Tuesday, October 12, 2010

The Political Mean Season

As we come down to the final three weeks of campaining for the mid-term elections, we have now entered into a particularly mean season.  I don't know if you have noticed it or not, but the ads are getting more and more personal and acidic in their approach.  It is the rare ad that actually tells what the candidate in question might do once they achieve the high office they are running for.  Most of the ads are bitter personal attacks on the opposing candidates themselves, their party affiliation, or their private lives and their families.  Its like watching a bunch of kindergarten kids squabble on the playground, only on a far larger scale and one of infinitely more importance.

The bottom line is that politicians, whether those in office or those seeking office, think we, the elcetorate, are stupid.  They think we'll fall for the stuff they put out, that we'll somehow believe their opponenet is apparently Hitler reincarnated.  They are quick to take shots at the opponents pasts and project that on to how they'll act in the future never once considering their own miscues and mistakes of the past.  Those candidates who are now threatened with defeat in November don't look at themselves and blame their lack of attention to their own constituency.  No!  They'd prefer to blame the republicans, the democrats, the tea partiers, or maybe even the witch doctor down the street!

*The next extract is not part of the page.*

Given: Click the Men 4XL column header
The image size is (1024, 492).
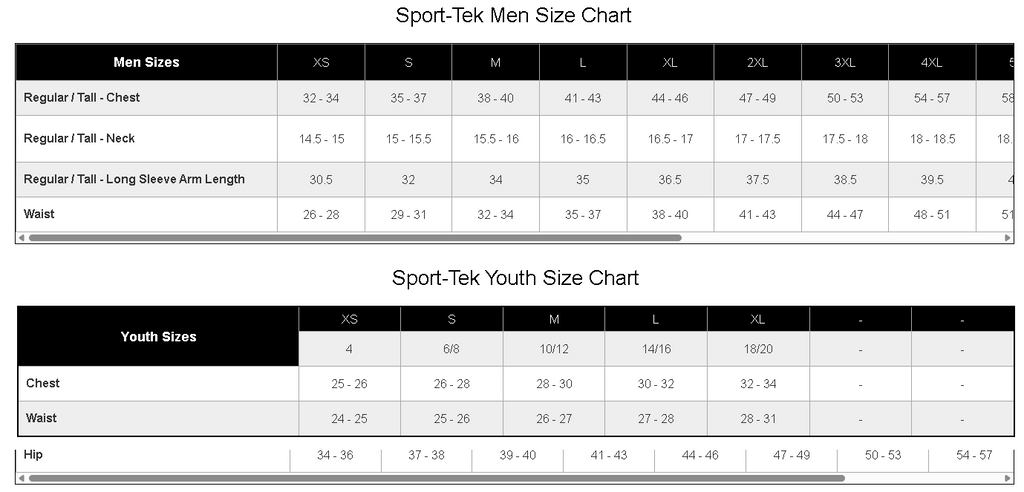Looking at the screenshot, I should pyautogui.click(x=931, y=62).
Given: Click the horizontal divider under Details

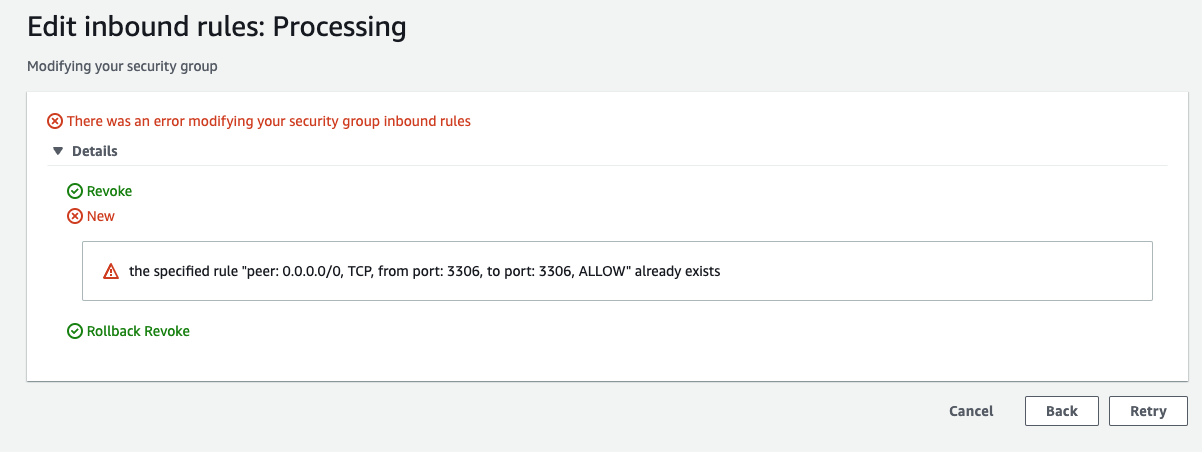Looking at the screenshot, I should point(608,165).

I honestly do not know what the anwer is to this dilemma.  We need to elect officials who respect the public and it's wishes and opinions and not just when every election time roles around.  We need to elect politicians who have the courage to step foward and say what they stand for and what they will do and let the chips fall where they may.  We need term limits so that those who go to Washington to serve do eventually come home to once again become an ordinary citizen instead of that official who comes home to the fried chicken circuit!

I, for one, am glad to see an abundance of the voters getting involved in the process.  More people than I can remember are interested in the politics of the day.  It's just too bad that they have waited this long to become involved.  We need every last voter involved in the process.

We need politicans who are willing to work together regardless of party affiliation or political philosophy, to move this country forward in a direction that builds up, not tears down.  There is so much bitterness in public life that the best of us would never think of running for elective office because they have no desire to place themselves or their families in the line of fire.

Lastly, we must pray for guidance.  The United States is not what it once was.  That's both good and bad on many levels.  We once were a place where people from all lands could come, work hard, and achieve success through the sweat of their own brow.  It was a melting pot.  And that pot melted all those wonderful nationalities into one even greater people:  Americans!  We are no longer Americans.  We are African-Americans, Arab-Americans, Mexican-Americans, and on and on.  Keeping the homeland's culture and customs is great, but we must remember that the United States' strength has always been our unity.  We are now divided into numerous ethnical camps.  Our leaders need to foster an atmosphere where the unifitcation of a people does not threaten their individual heritage.  But as long as the mean season stays alive, unity will be a goal that is nearly impossible to attain.